# Rotiform blq!!! Where can i find in miami???



## gutotanabatian (Apr 21, 2011)

Hi there!

I'm from Sao Paulo, Brazil and I'd like to pick up a set of *Rotiform BLQ*...

*18x8,5 ET45 4x100 or 5x100...*

Do you know where can I find it in Miami?

I should be there for about 4 days... so I need to hurry up to find those wheels!!!

Well this is my toy!!! VW Saveiro Cross 2011

Enkei RS7 18" for a while...


----------



## PSU (May 15, 2004)

Welcome aboard.

http://www.rotiform.com/

They are on the forums as well.


----------



## johnnyR32 (Aug 31, 2004)

*FV-QR*

let me know if you find a place. I've been looking for a some BLQ's for the emkaysix.


----------



## gutotanabatian (Apr 21, 2011)

PSU said:


> Welcome aboard.
> 
> http://www.rotiform.com/
> 
> They are on the forums as well.


TKS! 

I've been looking over there but not success...

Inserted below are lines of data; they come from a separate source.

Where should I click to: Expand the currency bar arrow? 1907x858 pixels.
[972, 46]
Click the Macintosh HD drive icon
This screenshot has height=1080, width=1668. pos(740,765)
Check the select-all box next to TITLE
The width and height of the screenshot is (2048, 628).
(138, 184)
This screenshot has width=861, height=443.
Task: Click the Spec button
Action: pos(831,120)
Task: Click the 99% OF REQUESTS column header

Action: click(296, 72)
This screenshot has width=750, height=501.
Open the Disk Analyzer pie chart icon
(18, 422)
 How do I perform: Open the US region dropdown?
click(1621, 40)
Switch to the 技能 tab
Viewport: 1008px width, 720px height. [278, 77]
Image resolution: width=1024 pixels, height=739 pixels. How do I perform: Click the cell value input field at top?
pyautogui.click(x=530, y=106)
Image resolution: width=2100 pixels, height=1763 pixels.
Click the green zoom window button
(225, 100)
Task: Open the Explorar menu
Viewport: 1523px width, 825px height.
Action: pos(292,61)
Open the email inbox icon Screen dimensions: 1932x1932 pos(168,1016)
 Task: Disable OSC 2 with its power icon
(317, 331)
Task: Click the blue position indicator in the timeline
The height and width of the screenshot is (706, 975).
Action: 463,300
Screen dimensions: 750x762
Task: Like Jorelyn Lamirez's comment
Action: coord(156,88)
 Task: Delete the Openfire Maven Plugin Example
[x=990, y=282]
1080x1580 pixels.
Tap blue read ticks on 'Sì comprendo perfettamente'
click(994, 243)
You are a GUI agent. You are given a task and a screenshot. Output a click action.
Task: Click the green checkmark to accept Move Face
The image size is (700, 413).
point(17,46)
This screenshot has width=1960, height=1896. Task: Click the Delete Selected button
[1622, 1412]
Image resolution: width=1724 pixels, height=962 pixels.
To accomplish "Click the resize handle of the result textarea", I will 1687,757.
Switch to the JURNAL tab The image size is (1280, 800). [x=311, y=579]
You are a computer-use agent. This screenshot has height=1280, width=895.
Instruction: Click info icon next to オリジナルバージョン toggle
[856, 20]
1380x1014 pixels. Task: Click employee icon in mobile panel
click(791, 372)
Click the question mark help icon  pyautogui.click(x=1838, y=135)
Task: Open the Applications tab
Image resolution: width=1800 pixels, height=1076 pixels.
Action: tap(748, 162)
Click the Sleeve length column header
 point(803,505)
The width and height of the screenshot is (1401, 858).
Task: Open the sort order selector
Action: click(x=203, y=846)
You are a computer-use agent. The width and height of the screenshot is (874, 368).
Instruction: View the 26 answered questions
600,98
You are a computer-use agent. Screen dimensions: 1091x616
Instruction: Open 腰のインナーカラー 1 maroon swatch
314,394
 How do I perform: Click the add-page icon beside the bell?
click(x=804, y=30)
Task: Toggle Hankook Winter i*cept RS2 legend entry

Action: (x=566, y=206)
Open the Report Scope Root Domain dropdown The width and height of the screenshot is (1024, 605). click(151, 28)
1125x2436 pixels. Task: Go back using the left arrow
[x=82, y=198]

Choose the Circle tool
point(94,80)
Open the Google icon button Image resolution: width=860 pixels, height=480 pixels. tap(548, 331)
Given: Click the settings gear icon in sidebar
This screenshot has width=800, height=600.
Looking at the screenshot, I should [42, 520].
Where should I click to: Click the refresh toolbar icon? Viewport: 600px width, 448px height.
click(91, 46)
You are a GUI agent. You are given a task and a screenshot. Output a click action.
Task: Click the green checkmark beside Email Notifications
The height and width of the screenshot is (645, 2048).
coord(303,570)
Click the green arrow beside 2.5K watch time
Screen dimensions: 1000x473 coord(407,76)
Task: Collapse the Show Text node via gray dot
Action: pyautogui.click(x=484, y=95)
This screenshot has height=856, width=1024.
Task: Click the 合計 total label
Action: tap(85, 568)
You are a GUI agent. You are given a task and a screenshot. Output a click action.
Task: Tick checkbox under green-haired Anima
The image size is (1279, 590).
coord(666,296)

There is a reseller in FL but I think he is too weak... and it is too far from Miami... they are in Sarasota!


----------



## PSU (May 15, 2004)

What do you mean by "too weak"?


----------



## PSU (May 15, 2004)

http://forums.vwvortex.com/showthread.php?5379696-FS-FT-Rotiform-BLQ-18x8.5


----------



## gutotanabatian (Apr 21, 2011)

PSU said:


> What do you mean by "too weak"?


I didnt see anything I need over there...
They dont have much choice in 18's... about offset and number of bolts.
And then I sent an email and I didnt have any answer... thats why I'm saying ther are "too weak".


----------



## .Ant (Jun 7, 2011)

Good luck. I had these backordered for 3 months before I gave up on them.


----------